The electro violin designed by Thrivikrama Menon has many novel features.

PHOTO: S. RAMESH KURUP

REDEFINED VIOLIN: Thrivikrama Menon plays the violin designed by him.

Mastering the violin is no easy task, as all beginners and veterans will agree. Well, here is a violin on which you can practise for hours without disturbing anyone. After practising, you can simply fold it and keep it in an ordinary briefcase. The folding `electro violin,' which is not yet available in the market, is a creation of Thrivikrama Menon, who designed it and made it himself. It defies most of the principles of the violin or the fiddle, as old timers like to call it. While a violin is hollow, this one is solid. The vibrations of the string are directly amplified by an electronic amplifier.

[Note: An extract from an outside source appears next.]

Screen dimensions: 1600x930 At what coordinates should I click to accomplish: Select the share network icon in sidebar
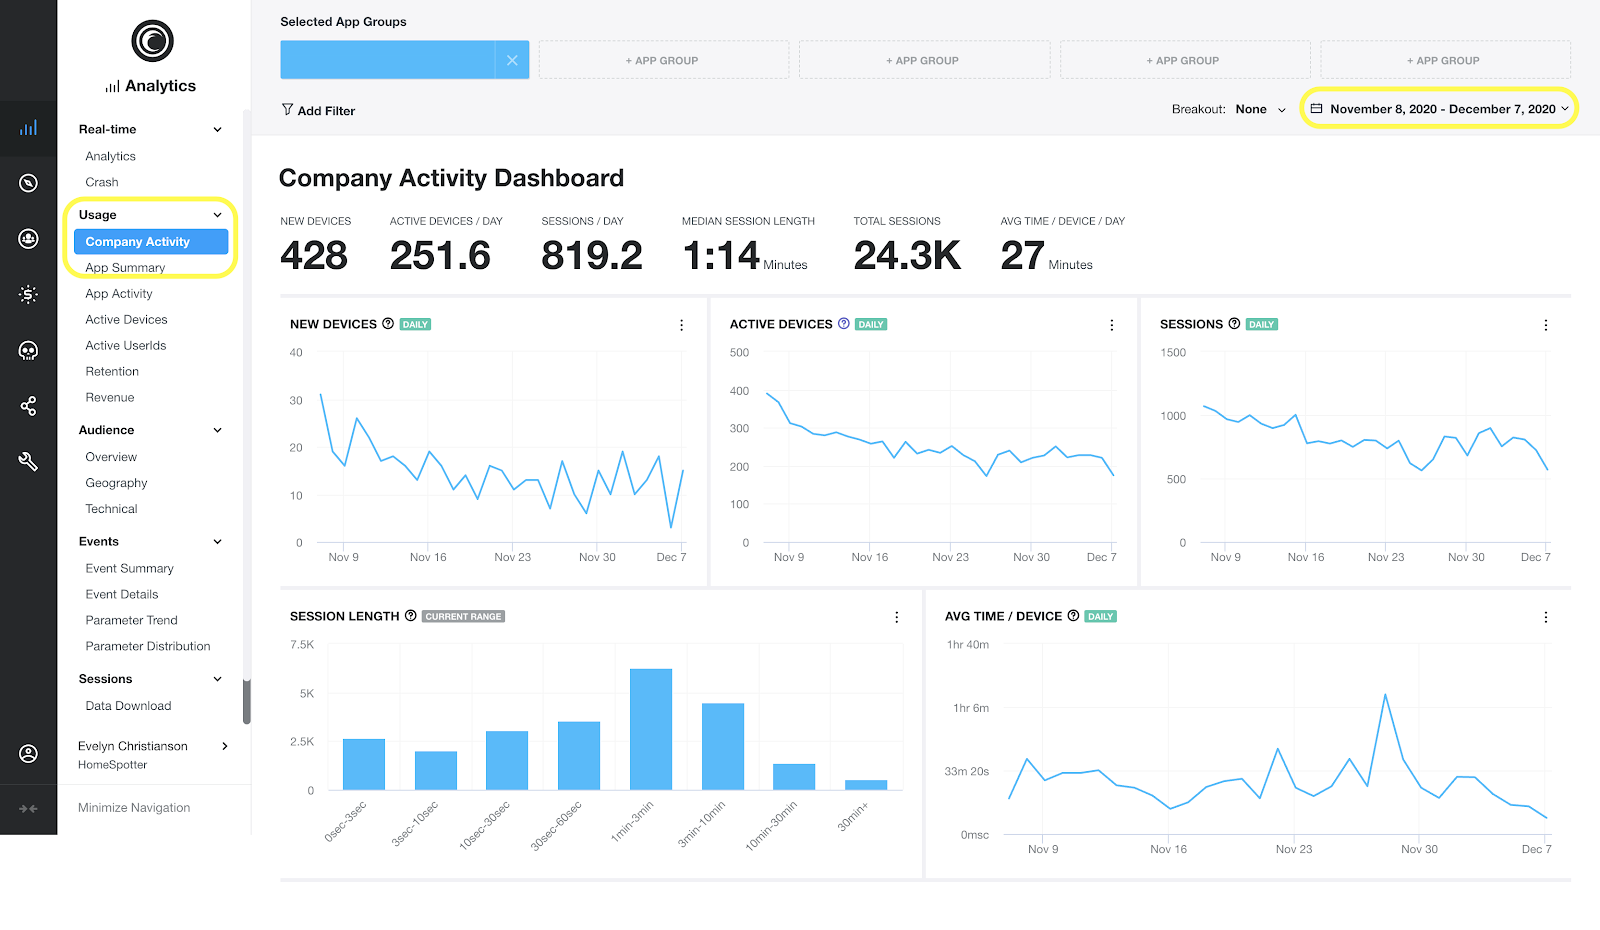pyautogui.click(x=28, y=405)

The electro violin was the outcome of Thrivikrama Menon's ardent desire to learn music. After he retired as Deputy Collector in 1997, he decided to do all the things he loved doing, for which he had no time till then. So, the first thing he did after his retirement was to learn to play the violin. He took his BA degree in Indian Music with violin as the main subject from Madras University. He started playing the instrument at small gatherings. That's when he realised that carrying it around was cumbersome. So he set about redefining the violin.

Using available material, like parts of an umbrella frame and parts of the conventional violin, Menon created the folding electro violin, which produced notes as sweet as the conventional one, with a lot more features. "In an ordinary violin, the quality of tone depends on the nature and treatment of the wood used for the body and the various complicated technical specifications for its construction which makes it very difficult to obtain pure tonal quality. But in the electro violin the wooden portion has nothing to do with the quality of tone.

String vibrations are directly amplified through magnetic pick-up and a very clear and pure tone is heard even in the fourth and fifth positions," explains Menon, a native of Mankombu ,who lives in Chevarambalam, Kozhikode.

The pick-up, amplifier, loud speaker and power supply (battery) are all inbuilt in the violin. When one needs to practise, the ear phones can be used to prevent disturbing others.

The wooden pegs and string adjuster of a violin are absent. Instead, the strings' machine head is used as in the guitar. When Menon folds the violin and bow, the entire instrument measures a neat 18.5 inches and in, goes the electro violin, into his briefcase.